Die Verteidigungslinie der kl AN bestand einerseits darin, auf die Dauer des Dienstverhältnisses zu verweisen; darüber hinaus brachte sie vor, dass die Dienstpflichtverletzungen keinen oder einen nur geringen Schaden im Vermögen des AG (geringer Wert der unzulässig für Privatkäufe verwendeten Gutscheine) bewirkt hatten und dass zudem kein – vorwerfbares – fehlendes Unrechtsbewusstsein bei der AN bemängelt hätte werden können, zumal diese im Vorstadium nicht ermahnt worden war. Diese Strategie hatte jedoch keinen Erfolg.

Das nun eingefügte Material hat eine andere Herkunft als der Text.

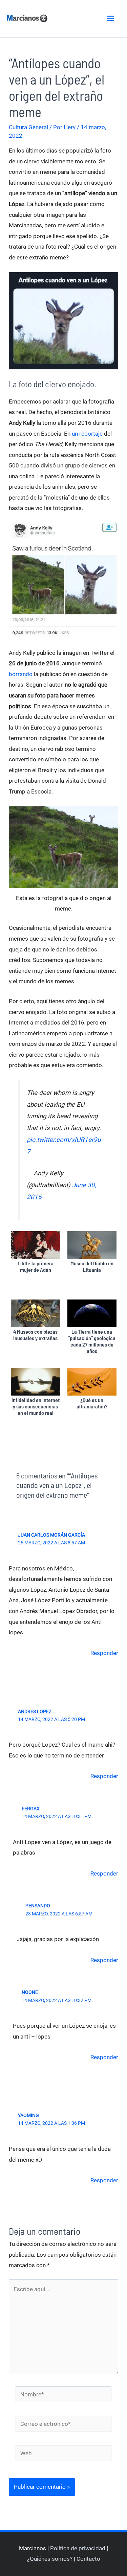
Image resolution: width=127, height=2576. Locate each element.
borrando (21, 674)
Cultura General (28, 127)
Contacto (88, 2558)
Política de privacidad (77, 2548)
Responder (104, 1653)
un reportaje (87, 433)
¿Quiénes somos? (49, 2558)
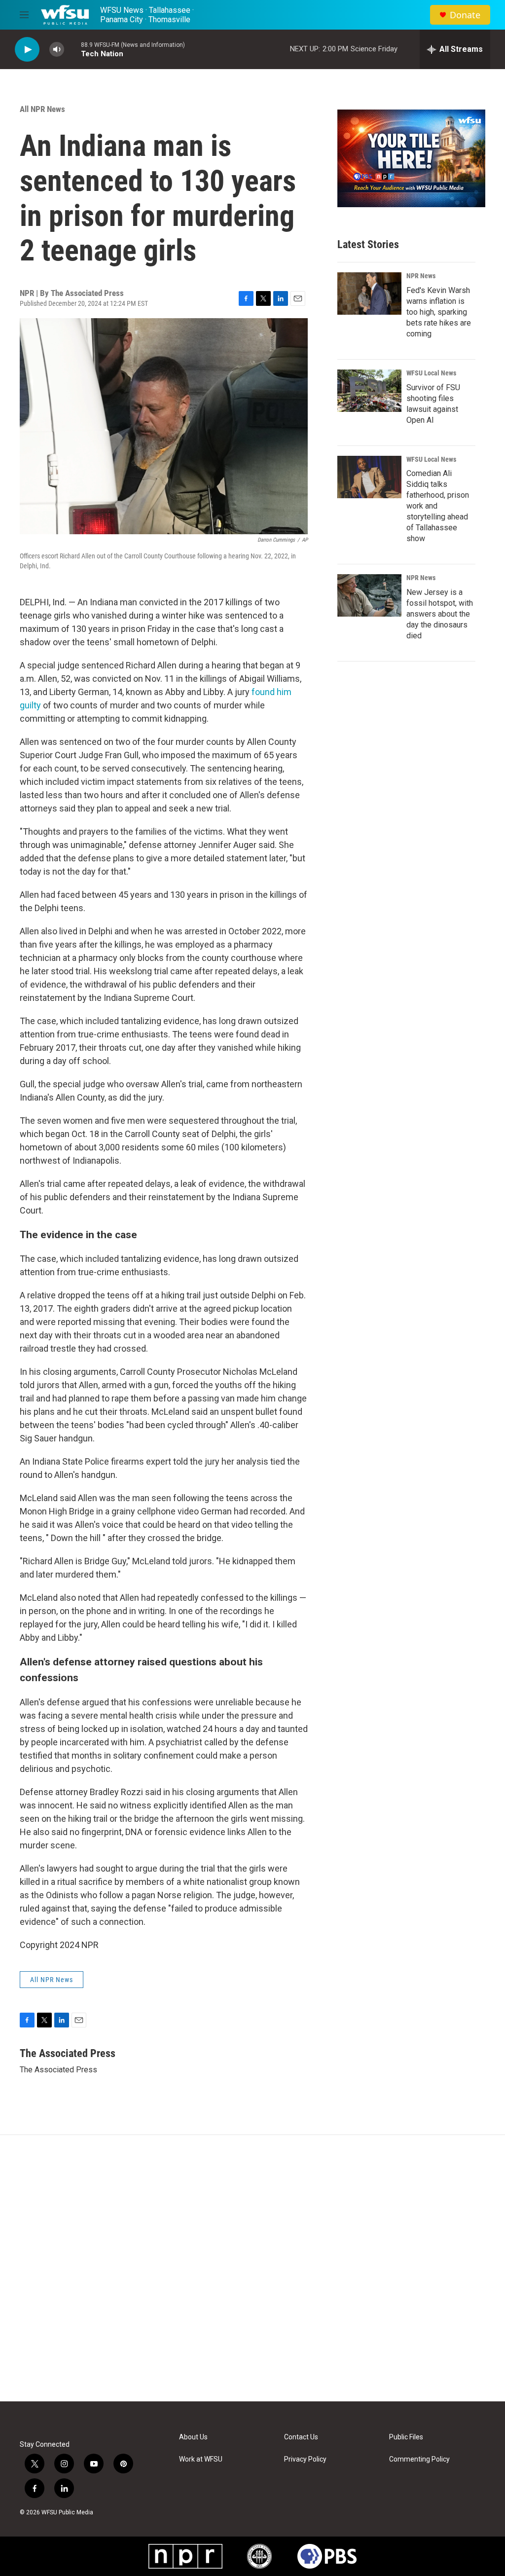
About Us (193, 2437)
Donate (465, 15)
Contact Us (301, 2437)
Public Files (406, 2437)
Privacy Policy (305, 2459)
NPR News (420, 276)
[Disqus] (252, 2268)
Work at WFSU (200, 2459)
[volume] (56, 49)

Die Gerichte einschließlich des OGH verwiesen darauf, dass allein die Dauer des Dienstverhältnisses AN nicht vor dessen Beendigung durch Entlassung schützt, wenngleich freilich bei einem bereits länger andauernden Dienstverhältnis strengere Anforderungen an das Vorliegen eines die Entlassung rechtfertigenden Vertrauensverlustes zu setzen sind. Da es beim Entlassungsgrund der Vertrauensunwürdigkeit auf einen Schadenseintritt gar nicht ankommt, konnte auch diese Verteidigung keinen Erfolg bewirken. Auch die Argumentation mit der fehlenden vorangehenden Ermahnung blieb ohne positives Ergebnis für die kl AN.

Zudem verwies der OGH auf die Beweislastregeln. Den AG, der eine Entlassung ausspricht, trifft zwar die Behauptungs- und Beweislast hinsichtlich des Vorliegens eines Entlassungsgrundes. Die Behauptungs- und Beweislast hinsichtlich allfälliger Rechtfertigungs- und/oder Entschuldigungsgründe trifft dagegen die AN-Seite. Im vorliegenden Fall konnte der bekl AG seine Behauptungs- und Beweislast hinsichtlich des Vorliegens eines relevanten Fehlverhaltens der Kl (Einlösen eines Gutscheines für private Einkäufe) erfüllen, der entlassenen Kl gelang es dagegen nicht, eine Rechtfertigung ihres Fehlverhaltens (Zuwendung durch einen Vorgesetzten) zu beweisen, weshalb es dann auch nach Meinung der Arbeitsgerichte bei der Entlassung zu bleiben hatte.

Im Übrigen hielt der OGH wenig überraschend auch an seinem Ansatz fest, wonach Beendigungsgründe, hier insb der Entlassungsgrund der Vertrauensunwürdigkeit, in der Regel sachverhaltsdominiert sind und von den konkreten Umständen des Einzelfalles abhängen. Wegen dieser Dominanz der Tatfrage und also dem In-den-Hintergrund-Treten der Rechtsfrage erwies sich daher die erhobene außerordentliche Revision als unzulässig.